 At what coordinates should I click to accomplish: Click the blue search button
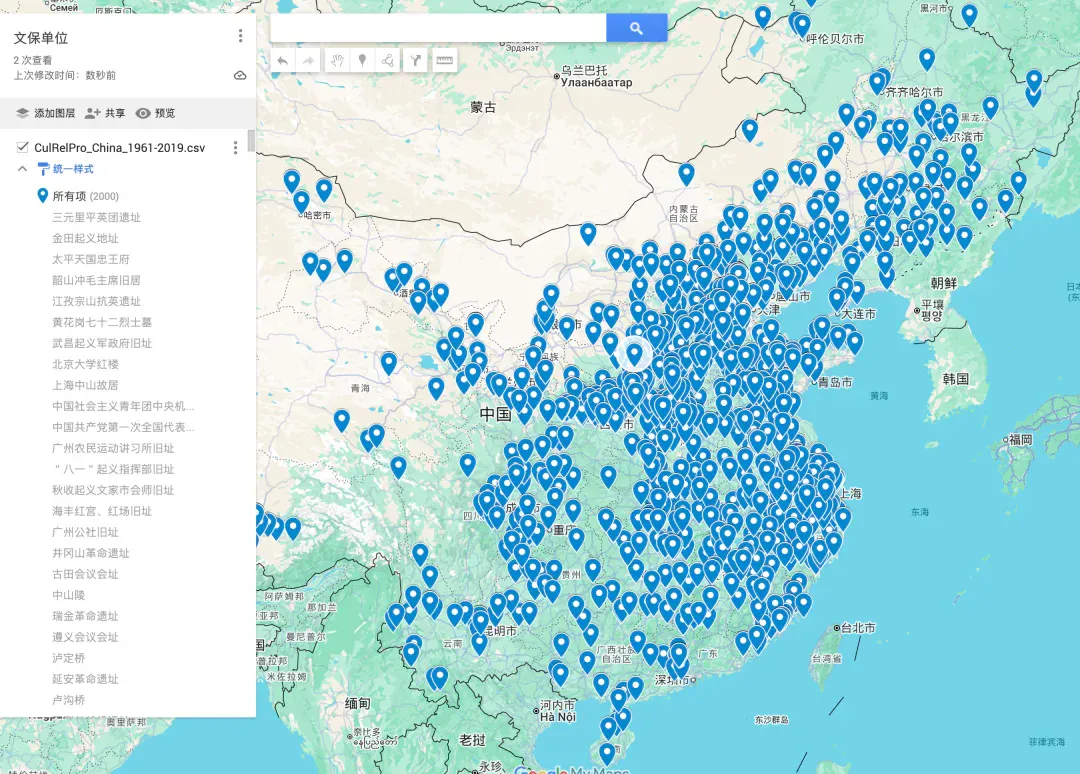tap(636, 28)

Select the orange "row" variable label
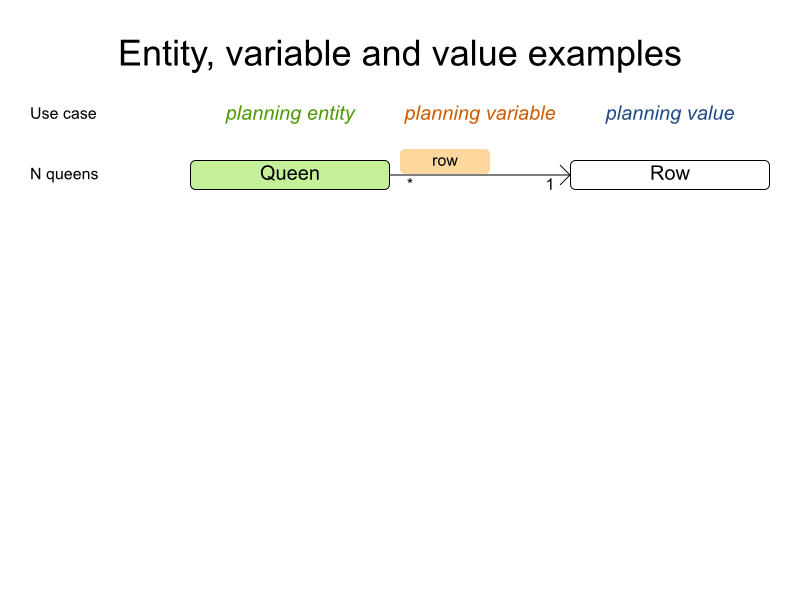(x=445, y=161)
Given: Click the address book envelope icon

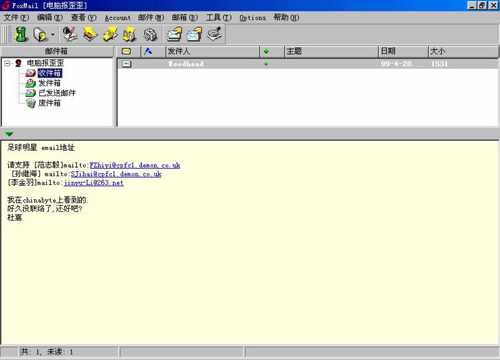Looking at the screenshot, I should [x=174, y=34].
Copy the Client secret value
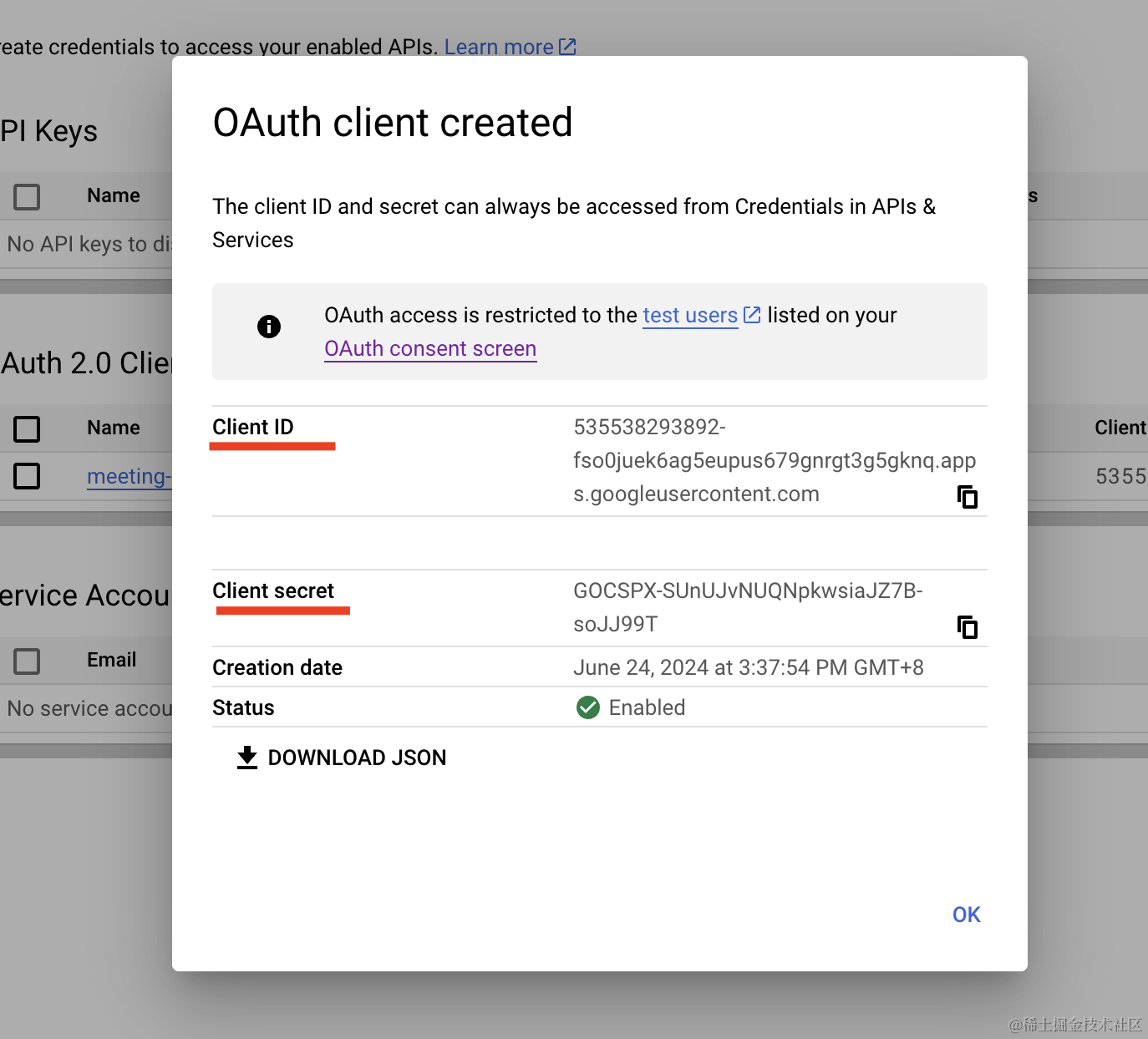This screenshot has width=1148, height=1039. 967,627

■ ■ ■

Task brief :: Please, without any pictures, print each entry exactly.

The completed task ::
 At what coordinates should I click to accomplish: Click the blue search button
tap(636, 28)

Select the orange "row" variable label
(x=445, y=161)
Given: Click the address book envelope icon

Looking at the screenshot, I should [x=174, y=34].
Copy the Client secret value
This screenshot has width=1148, height=1039. 967,627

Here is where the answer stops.